Bat belched. The onion sandwiches they'd eaten for lunch were repeating on him. “Josiah goddamn Mooar is one of those Yankee tale-tellers who's lied so much that he don't realize he's doing it anymore. No man kills a hundred buffs in a day—your rifle barrel would melt. Billy says he occasionally gets fifty or sixty. I'd be happy with thirty. At two or
three dollars a hide, even with paying my share for skinners and a camp cook, that would still provide a nice, fat living. And it's easier than you realize, C.M., because you've never seen one of the great herds. They say that just a few years back, a herd of buffs three miles wide and ten miles long blocked the railroad track near here for ever so long a time while they wandered on across. You come on a bunch like that, hell, even you could set up, start shooting, and hit something every time. You wait—maybe they're hunted out around here, but Billy's gonna find that kind of herd down in Comanche country. Come late spring, you and me'll be right down there with him, killing so many buffalo that we become rich men damn near overnight.”

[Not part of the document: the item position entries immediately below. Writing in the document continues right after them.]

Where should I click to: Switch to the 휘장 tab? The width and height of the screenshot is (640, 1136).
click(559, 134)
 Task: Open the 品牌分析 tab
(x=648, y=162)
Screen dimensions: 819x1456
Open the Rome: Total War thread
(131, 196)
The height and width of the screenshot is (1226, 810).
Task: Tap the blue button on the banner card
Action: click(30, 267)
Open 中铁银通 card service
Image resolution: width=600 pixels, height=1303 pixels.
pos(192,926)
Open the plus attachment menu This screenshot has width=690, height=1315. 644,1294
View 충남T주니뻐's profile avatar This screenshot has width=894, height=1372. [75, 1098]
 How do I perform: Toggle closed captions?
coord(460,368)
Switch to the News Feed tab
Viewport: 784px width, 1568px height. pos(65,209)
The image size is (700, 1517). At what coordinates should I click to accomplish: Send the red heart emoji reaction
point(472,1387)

“It seems like everybody I've met out in the West expects to get rich quick,” McLendon said. “Strange how so few actually do.”

“Well, we're going to be among them.” Bat swung his head around, looking for carcasses. He was twisted almost completely around when he barked, “C.M., behind us—look!”

McLendon turned on the wagon bench. About a quarter mile away, two figures crouched over the carcass of the buffalo they'd just killed and abandoned. He squinted against the wind. “Who are they? What are they doing?”

Bat hauled his Sharps out of the wagon bed. “Indians, that's who. Stalking us, for sure. Get your damn gun so we can set about defending ourselves.”